**ACTIVITY**. All of the data needs to be repeated exactly.

**INPUT DATA**.

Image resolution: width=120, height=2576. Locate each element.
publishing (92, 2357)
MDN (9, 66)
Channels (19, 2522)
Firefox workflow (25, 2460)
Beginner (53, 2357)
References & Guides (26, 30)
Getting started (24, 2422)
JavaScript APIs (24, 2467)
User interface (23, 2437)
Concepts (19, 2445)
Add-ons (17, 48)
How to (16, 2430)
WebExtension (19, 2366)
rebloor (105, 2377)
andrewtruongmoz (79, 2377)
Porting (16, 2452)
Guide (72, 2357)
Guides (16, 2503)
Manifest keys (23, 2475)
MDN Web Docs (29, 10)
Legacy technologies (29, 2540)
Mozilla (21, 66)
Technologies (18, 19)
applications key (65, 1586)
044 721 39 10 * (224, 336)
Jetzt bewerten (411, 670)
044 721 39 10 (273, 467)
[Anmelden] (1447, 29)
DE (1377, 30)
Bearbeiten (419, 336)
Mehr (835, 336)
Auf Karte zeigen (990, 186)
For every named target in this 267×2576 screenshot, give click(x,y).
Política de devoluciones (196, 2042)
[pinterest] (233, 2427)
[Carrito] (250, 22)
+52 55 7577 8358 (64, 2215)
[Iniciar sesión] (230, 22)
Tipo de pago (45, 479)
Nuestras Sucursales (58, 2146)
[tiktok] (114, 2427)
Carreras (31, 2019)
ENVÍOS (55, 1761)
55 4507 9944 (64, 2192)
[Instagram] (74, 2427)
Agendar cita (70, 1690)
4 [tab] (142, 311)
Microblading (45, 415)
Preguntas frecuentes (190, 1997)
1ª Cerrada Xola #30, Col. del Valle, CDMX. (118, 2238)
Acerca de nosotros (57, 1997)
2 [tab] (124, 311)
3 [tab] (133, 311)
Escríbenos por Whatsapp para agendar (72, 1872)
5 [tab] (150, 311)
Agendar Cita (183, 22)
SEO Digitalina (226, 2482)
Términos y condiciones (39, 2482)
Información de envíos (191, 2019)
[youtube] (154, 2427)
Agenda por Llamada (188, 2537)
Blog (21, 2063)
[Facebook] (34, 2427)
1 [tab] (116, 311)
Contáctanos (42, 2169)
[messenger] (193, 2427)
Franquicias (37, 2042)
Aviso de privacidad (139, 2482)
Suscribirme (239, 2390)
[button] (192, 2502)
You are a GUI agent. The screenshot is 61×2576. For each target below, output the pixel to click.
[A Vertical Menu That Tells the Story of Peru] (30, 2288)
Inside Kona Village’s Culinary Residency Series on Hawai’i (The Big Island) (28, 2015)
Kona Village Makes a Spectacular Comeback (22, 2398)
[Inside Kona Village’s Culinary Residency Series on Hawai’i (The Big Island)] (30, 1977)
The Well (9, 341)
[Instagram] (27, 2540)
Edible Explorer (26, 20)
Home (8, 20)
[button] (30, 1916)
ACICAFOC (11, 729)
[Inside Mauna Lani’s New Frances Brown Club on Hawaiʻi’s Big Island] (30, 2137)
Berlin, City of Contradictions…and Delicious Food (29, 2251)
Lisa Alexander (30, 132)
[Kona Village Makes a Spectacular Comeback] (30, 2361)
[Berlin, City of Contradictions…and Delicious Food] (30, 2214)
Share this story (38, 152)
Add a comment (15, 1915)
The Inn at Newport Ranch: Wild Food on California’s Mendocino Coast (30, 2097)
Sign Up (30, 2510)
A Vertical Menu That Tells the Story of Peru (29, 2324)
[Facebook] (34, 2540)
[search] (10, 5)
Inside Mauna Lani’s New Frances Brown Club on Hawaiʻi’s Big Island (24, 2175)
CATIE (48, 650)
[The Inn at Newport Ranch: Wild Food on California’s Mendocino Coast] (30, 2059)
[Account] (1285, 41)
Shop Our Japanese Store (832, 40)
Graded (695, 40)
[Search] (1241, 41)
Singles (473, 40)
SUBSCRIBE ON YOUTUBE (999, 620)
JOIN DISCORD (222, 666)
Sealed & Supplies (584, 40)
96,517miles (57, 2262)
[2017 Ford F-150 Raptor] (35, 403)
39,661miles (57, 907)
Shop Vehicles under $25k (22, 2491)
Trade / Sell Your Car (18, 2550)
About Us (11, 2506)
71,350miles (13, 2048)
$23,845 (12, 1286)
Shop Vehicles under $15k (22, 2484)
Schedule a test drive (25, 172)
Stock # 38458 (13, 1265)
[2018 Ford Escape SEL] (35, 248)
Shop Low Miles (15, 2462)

**EXPECTED OUTPUT**.
Image resolution: width=120, height=2576. Locate each element.
publishing (92, 2357)
MDN (9, 66)
Channels (19, 2522)
Firefox workflow (25, 2460)
Beginner (53, 2357)
References & Guides (26, 30)
Getting started (24, 2422)
JavaScript APIs (24, 2467)
User interface (23, 2437)
Concepts (19, 2445)
Add-ons (17, 48)
How to (16, 2430)
WebExtension (19, 2366)
rebloor (105, 2377)
andrewtruongmoz (79, 2377)
Porting (16, 2452)
Guide (72, 2357)
Guides (16, 2503)
Manifest keys (23, 2475)
MDN Web Docs (29, 10)
Legacy technologies (29, 2540)
Mozilla (21, 66)
Technologies (18, 19)
applications key (65, 1586)
044 721 39 10 * (224, 336)
Jetzt bewerten (411, 670)
044 721 39 10 (273, 467)
[Anmelden] (1447, 29)
DE (1377, 30)
Bearbeiten (419, 336)
Mehr (835, 336)
Auf Karte zeigen (990, 186)
For every named target in this 267×2576 screenshot, give click(x,y).
Política de devoluciones (196, 2042)
[pinterest] (233, 2427)
[Carrito] (250, 22)
+52 55 7577 8358 (64, 2215)
[Iniciar sesión] (230, 22)
Tipo de pago (45, 479)
Nuestras Sucursales (58, 2146)
[tiktok] (114, 2427)
Carreras (31, 2019)
ENVÍOS (55, 1761)
55 4507 9944 (64, 2192)
[Instagram] (74, 2427)
Agendar cita (70, 1690)
4 [tab] (142, 311)
Microblading (45, 415)
Preguntas frecuentes (190, 1997)
1ª Cerrada Xola #30, Col. del Valle, CDMX. (118, 2238)
Acerca de nosotros (57, 1997)
2 [tab] (124, 311)
3 [tab] (133, 311)
Escríbenos por Whatsapp para agendar (72, 1872)
5 [tab] (150, 311)
Agendar Cita (183, 22)
SEO Digitalina (226, 2482)
Términos y condiciones (39, 2482)
Información de envíos (191, 2019)
[youtube] (154, 2427)
Agenda por Llamada (188, 2537)
Blog (21, 2063)
[Facebook] (34, 2427)
1 [tab] (116, 311)
Contáctanos (42, 2169)
[messenger] (193, 2427)
Franquicias (37, 2042)
Aviso de privacidad (139, 2482)
Suscribirme (239, 2390)
[button] (192, 2502)
You are a GUI agent. The screenshot is 61×2576. For each target below, output the pixel to click.
[A Vertical Menu That Tells the Story of Peru] (30, 2288)
Inside Kona Village’s Culinary Residency Series on Hawai’i (The Big Island) (28, 2015)
Kona Village Makes a Spectacular Comeback (22, 2398)
[Inside Kona Village’s Culinary Residency Series on Hawai’i (The Big Island)] (30, 1977)
The Well (9, 341)
[Instagram] (27, 2540)
Edible Explorer (26, 20)
Home (8, 20)
[button] (30, 1916)
ACICAFOC (11, 729)
[Inside Mauna Lani’s New Frances Brown Club on Hawaiʻi’s Big Island] (30, 2137)
Berlin, City of Contradictions…and Delicious Food (29, 2251)
Lisa Alexander (30, 132)
[Kona Village Makes a Spectacular Comeback] (30, 2361)
[Berlin, City of Contradictions…and Delicious Food] (30, 2214)
Share this story (38, 152)
Add a comment (15, 1915)
The Inn at Newport Ranch: Wild Food on California’s Mendocino Coast (30, 2097)
Sign Up (30, 2510)
A Vertical Menu That Tells the Story of Peru (29, 2324)
[Facebook] (34, 2540)
[search] (10, 5)
Inside Mauna Lani’s New Frances Brown Club on Hawaiʻi’s Big Island (24, 2175)
CATIE (48, 650)
[The Inn at Newport Ranch: Wild Food on California’s Mendocino Coast] (30, 2059)
[Account] (1285, 41)
Shop Our Japanese Store (832, 40)
Graded (695, 40)
[Search] (1241, 41)
Singles (473, 40)
SUBSCRIBE ON YOUTUBE (999, 620)
JOIN DISCORD (222, 666)
Sealed & Supplies (584, 40)
96,517miles (57, 2262)
[2017 Ford F-150 Raptor] (35, 403)
39,661miles (57, 907)
Shop Vehicles under $25k (22, 2491)
Trade / Sell Your Car (18, 2550)
About Us (11, 2506)
71,350miles (13, 2048)
$23,845 (12, 1286)
Shop Vehicles under $15k (22, 2484)
Schedule a test drive (25, 172)
Stock # 38458 (13, 1265)
[2018 Ford Escape SEL] (35, 248)
Shop Low Miles (15, 2462)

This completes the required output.